Twice the Vancouver Canucks have made it to the Stanley Cup finals: in 1982 an improbable group lost in four straight games to the mid-dynasty New York Islanders; and in 1994, again as a long shot, but this time in seven games to the destiny-driven New York Rangers.

But for the better part of their 40-year history, the Canucks have been just another underachieving post-expansion team.

Certainly their track record is better than the Toronto Maple Leafs (at least the Canucks have made it to the finals in the last four decades), but in the 40 years since Vancouver entered the league, most other remaining Canadian teams have won the Stanley Cup at least once (Calgary) and in some cases repeatedly (Montreal and Edmonton).

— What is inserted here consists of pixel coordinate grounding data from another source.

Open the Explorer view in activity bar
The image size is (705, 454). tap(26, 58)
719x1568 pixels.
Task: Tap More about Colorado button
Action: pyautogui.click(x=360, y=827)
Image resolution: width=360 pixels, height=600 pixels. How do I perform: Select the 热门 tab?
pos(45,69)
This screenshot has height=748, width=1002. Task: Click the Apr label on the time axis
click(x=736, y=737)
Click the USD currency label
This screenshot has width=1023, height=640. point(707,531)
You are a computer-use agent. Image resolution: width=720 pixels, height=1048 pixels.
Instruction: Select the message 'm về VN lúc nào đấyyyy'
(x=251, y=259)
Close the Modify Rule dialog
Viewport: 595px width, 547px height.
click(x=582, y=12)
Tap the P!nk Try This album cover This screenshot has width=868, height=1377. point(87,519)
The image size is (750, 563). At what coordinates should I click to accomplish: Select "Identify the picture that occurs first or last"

Only Ottawa (the Senators lost in the finals in 2007, but won repeatedly in an earlier incarnation), just 19 years into the modern NHL, and the Winnipeg Jets (now Phoenix Coyotes) have not captured the cup.

Even the Quebec Nordiques/Colorado Avalanche franchise has Stanley Cups to its name.

This time, the Canucks will face either the Boston Bruins or the Tampa Bay Lightning (Game 7 goes tonight) in their quest for the National Hockey League’s holy grail.

And this time, boasting the league’s best regular-season record, the Canucks go in as favourites.

Does that make a difference? Not always.

But the Canucks are an exceptional team, talented, deep and resilient.

And the Lower Mainland is Canucks Crazy, and sometimes a community — or a country — can carry a team to extraordinary heights.

Will the rest of the nation get on board?

Probably, particularly since the coming of spring has been slow and dreary, and sometimes televised hockey games are the only solace from miserable weather.

And probably, also, because Canadians are starved for a winner in a game that is increasingly dominated by players from other nations, teams from south of the border and, on the international scene, teams from around the world.

Since Canada’s best men and women narrowly claimed gold at the Vancouver Winter Olympic Games just 15 months ago, Canadian teams have lost repeatedly on the international stage: at the women’s world championships, the world juniors and the men’s world championships.

And a Canadian-based team hasn’t won the Stanley Cup since 1993, when the Montreal Canadiens won the last of their 22 cups since the NHL claimed ownership of the trophy in 1927.

Never mind that hockey-mad fans in Winnipeg, Quebec City and Hamilton have lost or been denied their rightful place in the NHL brotherhood (although the Atlanta Thrashers seem likely to soon be reborn as the Winnipeg Jets, with the hope that they won’t jet off again at the first time of trouble, or greater profit).

So as hockey fans, and as a hockey nation, we’re allowed to feel like we’re overdue for a celebration.

Even if we have to pin our hopes on the Canucks to throw the party.

John Stewart is the Advocate’s managing editor.